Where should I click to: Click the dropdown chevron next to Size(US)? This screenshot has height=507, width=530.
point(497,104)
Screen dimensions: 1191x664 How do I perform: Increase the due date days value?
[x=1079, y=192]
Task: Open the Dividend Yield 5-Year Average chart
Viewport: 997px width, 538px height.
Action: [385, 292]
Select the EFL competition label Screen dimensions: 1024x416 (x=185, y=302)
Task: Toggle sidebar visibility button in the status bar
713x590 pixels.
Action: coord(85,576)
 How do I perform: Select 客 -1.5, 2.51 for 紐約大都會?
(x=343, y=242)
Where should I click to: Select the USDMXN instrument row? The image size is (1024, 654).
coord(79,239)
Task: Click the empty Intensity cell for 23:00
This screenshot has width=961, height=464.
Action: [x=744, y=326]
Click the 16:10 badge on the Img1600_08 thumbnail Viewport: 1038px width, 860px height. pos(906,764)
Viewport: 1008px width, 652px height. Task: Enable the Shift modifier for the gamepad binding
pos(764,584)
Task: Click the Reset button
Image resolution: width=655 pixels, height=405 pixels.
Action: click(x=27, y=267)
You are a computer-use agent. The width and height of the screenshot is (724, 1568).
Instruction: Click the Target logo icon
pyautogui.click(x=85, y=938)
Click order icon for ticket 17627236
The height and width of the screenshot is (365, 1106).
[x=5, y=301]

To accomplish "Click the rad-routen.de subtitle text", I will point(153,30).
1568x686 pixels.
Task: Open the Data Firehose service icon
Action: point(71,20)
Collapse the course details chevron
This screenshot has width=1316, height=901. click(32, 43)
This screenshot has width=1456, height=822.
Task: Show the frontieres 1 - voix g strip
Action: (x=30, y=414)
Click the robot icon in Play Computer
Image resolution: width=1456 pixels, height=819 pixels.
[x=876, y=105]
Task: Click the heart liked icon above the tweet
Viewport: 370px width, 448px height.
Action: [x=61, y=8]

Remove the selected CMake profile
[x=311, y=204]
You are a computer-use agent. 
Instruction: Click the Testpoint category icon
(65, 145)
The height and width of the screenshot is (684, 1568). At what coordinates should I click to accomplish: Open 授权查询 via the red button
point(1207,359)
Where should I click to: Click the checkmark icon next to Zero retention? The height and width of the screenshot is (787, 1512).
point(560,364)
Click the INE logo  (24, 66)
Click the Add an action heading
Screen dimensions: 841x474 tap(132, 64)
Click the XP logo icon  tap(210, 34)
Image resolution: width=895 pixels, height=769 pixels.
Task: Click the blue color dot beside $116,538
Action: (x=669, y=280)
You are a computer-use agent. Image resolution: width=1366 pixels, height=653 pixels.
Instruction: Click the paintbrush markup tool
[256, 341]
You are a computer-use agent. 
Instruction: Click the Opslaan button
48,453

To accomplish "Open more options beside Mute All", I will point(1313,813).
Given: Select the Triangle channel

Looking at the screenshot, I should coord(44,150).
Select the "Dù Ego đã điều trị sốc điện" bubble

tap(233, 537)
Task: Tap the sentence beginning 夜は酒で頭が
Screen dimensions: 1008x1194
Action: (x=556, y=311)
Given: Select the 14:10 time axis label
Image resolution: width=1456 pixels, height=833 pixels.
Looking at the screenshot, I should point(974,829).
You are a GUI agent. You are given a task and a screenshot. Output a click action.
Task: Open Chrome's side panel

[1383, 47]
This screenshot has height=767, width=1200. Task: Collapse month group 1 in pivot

☆ ☆ ☆ ☆

Please write out all the records above again, replacing every "Instruction" with "Command" and leaving everything else unchanged.

Where should I click to: Click the dropdown chevron next to Size(US)? This screenshot has height=507, width=530.
point(497,104)
Screen dimensions: 1191x664 How do I perform: Increase the due date days value?
[x=1079, y=192]
Task: Open the Dividend Yield 5-Year Average chart
Viewport: 997px width, 538px height.
Action: [385, 292]
Select the EFL competition label Screen dimensions: 1024x416 (x=185, y=302)
Task: Toggle sidebar visibility button in the status bar
713x590 pixels.
Action: coord(85,576)
 How do I perform: Select 客 -1.5, 2.51 for 紐約大都會?
(x=343, y=242)
Where should I click to: Select the USDMXN instrument row? The image size is (1024, 654).
coord(79,239)
Task: Click the empty Intensity cell for 23:00
This screenshot has width=961, height=464.
Action: [x=744, y=326]
Click the 16:10 badge on the Img1600_08 thumbnail Viewport: 1038px width, 860px height. pos(906,764)
Viewport: 1008px width, 652px height. Task: Enable the Shift modifier for the gamepad binding
pos(764,584)
Task: Click the Reset button
Image resolution: width=655 pixels, height=405 pixels.
Action: click(x=27, y=267)
You are a computer-use agent. The width and height of the screenshot is (724, 1568).
Command: Click the Target logo icon
pyautogui.click(x=85, y=938)
Click order icon for ticket 17627236
The height and width of the screenshot is (365, 1106).
[x=5, y=301]

To accomplish "Click the rad-routen.de subtitle text", I will point(153,30).
1568x686 pixels.
Task: Open the Data Firehose service icon
Action: point(71,20)
Collapse the course details chevron
This screenshot has width=1316, height=901. click(32, 43)
This screenshot has width=1456, height=822.
Task: Show the frontieres 1 - voix g strip
Action: (x=30, y=414)
Click the robot icon in Play Computer
Image resolution: width=1456 pixels, height=819 pixels.
[x=876, y=105]
Task: Click the heart liked icon above the tweet
Viewport: 370px width, 448px height.
Action: [x=61, y=8]

Remove the selected CMake profile
[x=311, y=204]
You are a computer-use agent. 
Command: Click the Testpoint category icon
(65, 145)
The height and width of the screenshot is (684, 1568). At what coordinates should I click to accomplish: Open 授权查询 via the red button
point(1207,359)
Where should I click to: Click the checkmark icon next to Zero retention? The height and width of the screenshot is (787, 1512).
point(560,364)
Click the INE logo  (24, 66)
Click the Add an action heading
Screen dimensions: 841x474 tap(132, 64)
Click the XP logo icon  tap(210, 34)
Image resolution: width=895 pixels, height=769 pixels.
Task: Click the blue color dot beside $116,538
Action: (x=669, y=280)
You are a computer-use agent. Image resolution: width=1366 pixels, height=653 pixels.
Command: Click the paintbrush markup tool
[256, 341]
You are a computer-use agent. 
Command: Click the Opslaan button
48,453

To accomplish "Open more options beside Mute All", I will point(1313,813).
Given: Select the Triangle channel

Looking at the screenshot, I should coord(44,150).
Select the "Dù Ego đã điều trị sốc điện" bubble

tap(233, 537)
Task: Tap the sentence beginning 夜は酒で頭が
Screen dimensions: 1008x1194
Action: (x=556, y=311)
Given: Select the 14:10 time axis label
Image resolution: width=1456 pixels, height=833 pixels.
Looking at the screenshot, I should point(974,829).
You are a GUI agent. You are given a task and a screenshot. Output a click action.
Task: Open Chrome's side panel

[1383, 47]
This screenshot has height=767, width=1200. Task: Collapse month group 1 in pivot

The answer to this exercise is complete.